Sunday, December 30, 2007

CentOS 5 + GFS

In our company, we recently decided that we needed to consolidate all our servers and add capacity. In the past we had 3 distinct "clusters" that all satisfied different needs. It was a bit of a mess with machines running Fedora Core 5, 6, and 7 with numerous points of failure amongst the machines. We were throwing all the resources of our company behind one major project and neeeded all our server horsepower to work together harmoniously and be easy to administer with lots of space to grow.

We quickly chose the CentOS distribution as our weapon of choice because you can't beat the price (it's free), it is built on very solid code (RedHat Enterprise Linux), and had a long support lifetime. If I am not mistaken CentOS 5 will be supported for something like 8 years.

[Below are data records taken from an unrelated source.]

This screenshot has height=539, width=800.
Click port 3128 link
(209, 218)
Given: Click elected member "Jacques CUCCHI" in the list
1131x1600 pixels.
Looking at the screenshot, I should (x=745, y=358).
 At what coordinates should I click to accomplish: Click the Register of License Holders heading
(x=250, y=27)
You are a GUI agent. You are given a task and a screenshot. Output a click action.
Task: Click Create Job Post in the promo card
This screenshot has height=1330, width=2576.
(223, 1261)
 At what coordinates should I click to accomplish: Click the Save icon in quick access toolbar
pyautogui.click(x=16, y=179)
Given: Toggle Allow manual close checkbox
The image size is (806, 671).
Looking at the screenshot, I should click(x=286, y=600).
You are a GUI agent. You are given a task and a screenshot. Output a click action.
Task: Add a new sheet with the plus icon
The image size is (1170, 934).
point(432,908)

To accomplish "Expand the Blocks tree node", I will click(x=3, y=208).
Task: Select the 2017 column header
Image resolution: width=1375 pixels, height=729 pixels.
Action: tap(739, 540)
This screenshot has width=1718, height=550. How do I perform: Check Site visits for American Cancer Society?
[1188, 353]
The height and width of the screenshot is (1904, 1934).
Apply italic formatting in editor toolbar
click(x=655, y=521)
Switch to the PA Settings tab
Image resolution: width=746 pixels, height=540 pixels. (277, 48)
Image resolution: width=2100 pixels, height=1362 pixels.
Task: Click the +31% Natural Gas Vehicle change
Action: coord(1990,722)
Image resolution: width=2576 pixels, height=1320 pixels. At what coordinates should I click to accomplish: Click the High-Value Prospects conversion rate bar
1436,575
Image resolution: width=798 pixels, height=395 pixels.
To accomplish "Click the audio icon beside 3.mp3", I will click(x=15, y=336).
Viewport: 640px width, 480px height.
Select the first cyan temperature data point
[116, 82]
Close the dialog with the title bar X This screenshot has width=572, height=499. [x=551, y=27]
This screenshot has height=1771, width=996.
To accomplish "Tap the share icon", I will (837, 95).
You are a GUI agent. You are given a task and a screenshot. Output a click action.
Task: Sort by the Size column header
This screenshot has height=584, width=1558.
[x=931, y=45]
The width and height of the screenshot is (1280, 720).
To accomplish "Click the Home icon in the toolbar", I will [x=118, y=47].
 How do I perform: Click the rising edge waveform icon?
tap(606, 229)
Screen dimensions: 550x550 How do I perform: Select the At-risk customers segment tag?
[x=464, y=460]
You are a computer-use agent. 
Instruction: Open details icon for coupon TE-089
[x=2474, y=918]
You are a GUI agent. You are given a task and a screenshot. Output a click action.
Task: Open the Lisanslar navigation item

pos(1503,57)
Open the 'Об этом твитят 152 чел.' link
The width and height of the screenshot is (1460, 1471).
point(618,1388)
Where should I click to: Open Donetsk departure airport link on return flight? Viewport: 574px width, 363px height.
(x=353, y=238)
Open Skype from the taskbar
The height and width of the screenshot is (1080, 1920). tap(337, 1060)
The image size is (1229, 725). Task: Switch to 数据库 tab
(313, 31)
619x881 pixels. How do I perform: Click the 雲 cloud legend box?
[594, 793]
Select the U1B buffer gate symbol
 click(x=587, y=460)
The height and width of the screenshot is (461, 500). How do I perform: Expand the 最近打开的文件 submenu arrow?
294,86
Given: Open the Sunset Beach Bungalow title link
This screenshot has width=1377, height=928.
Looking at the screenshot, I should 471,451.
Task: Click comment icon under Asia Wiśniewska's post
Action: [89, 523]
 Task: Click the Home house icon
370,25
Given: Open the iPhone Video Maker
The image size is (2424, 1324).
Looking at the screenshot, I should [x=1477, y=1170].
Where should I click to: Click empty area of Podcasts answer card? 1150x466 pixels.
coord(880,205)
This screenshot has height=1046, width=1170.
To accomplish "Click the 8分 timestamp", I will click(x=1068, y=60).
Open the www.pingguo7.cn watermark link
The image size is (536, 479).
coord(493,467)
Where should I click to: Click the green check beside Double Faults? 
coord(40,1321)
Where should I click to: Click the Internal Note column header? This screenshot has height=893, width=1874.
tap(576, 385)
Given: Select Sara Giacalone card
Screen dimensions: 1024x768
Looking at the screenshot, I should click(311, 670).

Our next decision was to invest in a SAN of some kind so we can speed up data access while adding redundancy with room to grow. We eventually purchased the SR1521 device from Coraid (http://www.coraid.com), and let me tell you, we will buy more devices from them again and again. This machine is unbelievable and uses the ATA over Ethernet protocol to move data quickly over a gigabit network. I will make another post about this device in the near future.

All in all we had 12 servers and a new storage network to use, so we immediately began researching clustering file systems. Being that CentOS is a RedHat derivative we ultimately decided to use GFS as it is natively supported (that doesn't mean that it's easy to setup) and is used in some very large clusters worldwide (which tells us it is production ready). We use GFS to share things like web server directories, various configuration directories and so on. This makes it incredibly easy for us to add a new server into the fold and have it up and running quickly.

I noticed that there isn't a ton of info on this subject on the net and the RedHat documentation was a little confusing so I will share about how we got it working for us.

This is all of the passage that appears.